*What you need to do*
The whole listing, exactly as given: write it out, leaving out each image.

----

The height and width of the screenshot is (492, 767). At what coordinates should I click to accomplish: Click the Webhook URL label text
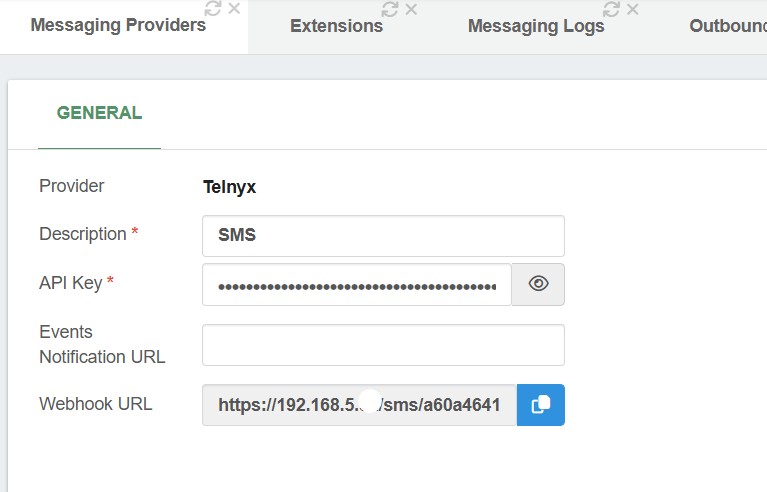[95, 404]
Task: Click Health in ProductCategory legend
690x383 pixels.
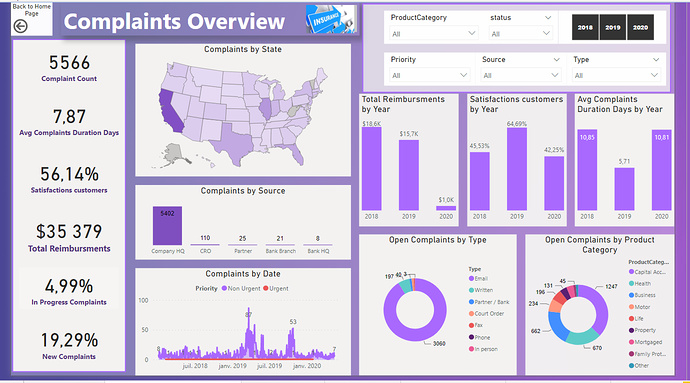Action: (x=640, y=284)
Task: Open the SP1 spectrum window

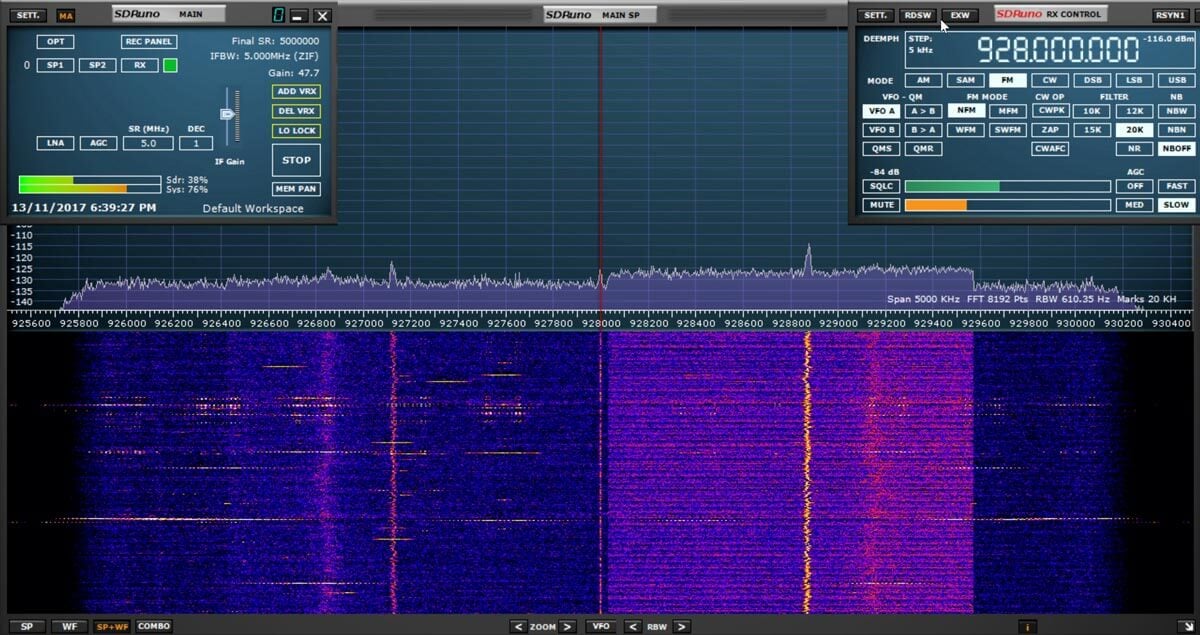Action: 55,64
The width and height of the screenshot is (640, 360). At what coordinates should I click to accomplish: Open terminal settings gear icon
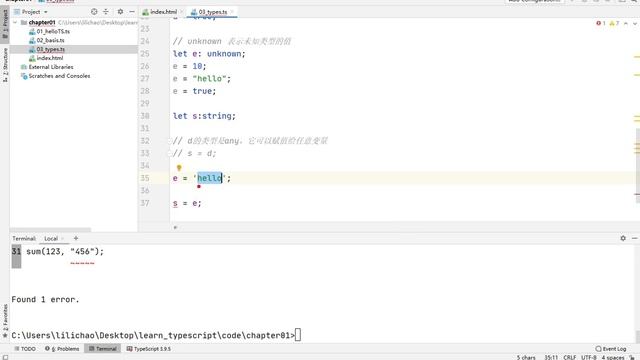coord(623,238)
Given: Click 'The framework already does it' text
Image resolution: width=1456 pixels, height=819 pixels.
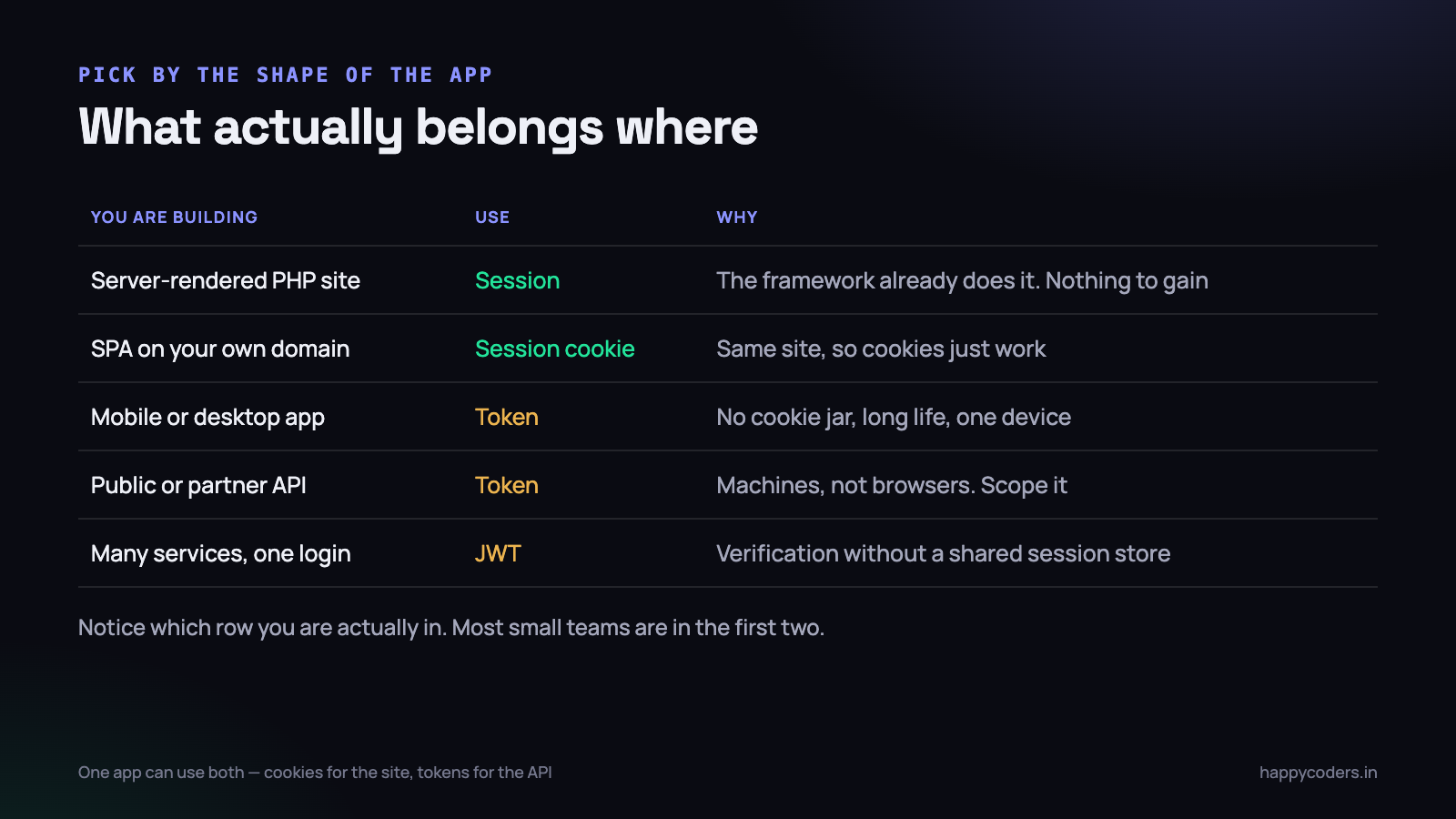Looking at the screenshot, I should 877,280.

----

*Your solution*
The height and width of the screenshot is (492, 767). At what coordinates should I click to accomplish: Click the Webhook URL label text
[95, 404]
Task: Click Health in ProductCategory legend
690x383 pixels.
Action: (x=640, y=284)
Task: Open the SP1 spectrum window

Action: 55,64
The width and height of the screenshot is (640, 360). At what coordinates should I click to accomplish: Open terminal settings gear icon
coord(623,238)
Given: Click 'The framework already does it' text
Image resolution: width=1456 pixels, height=819 pixels.
Looking at the screenshot, I should 877,280.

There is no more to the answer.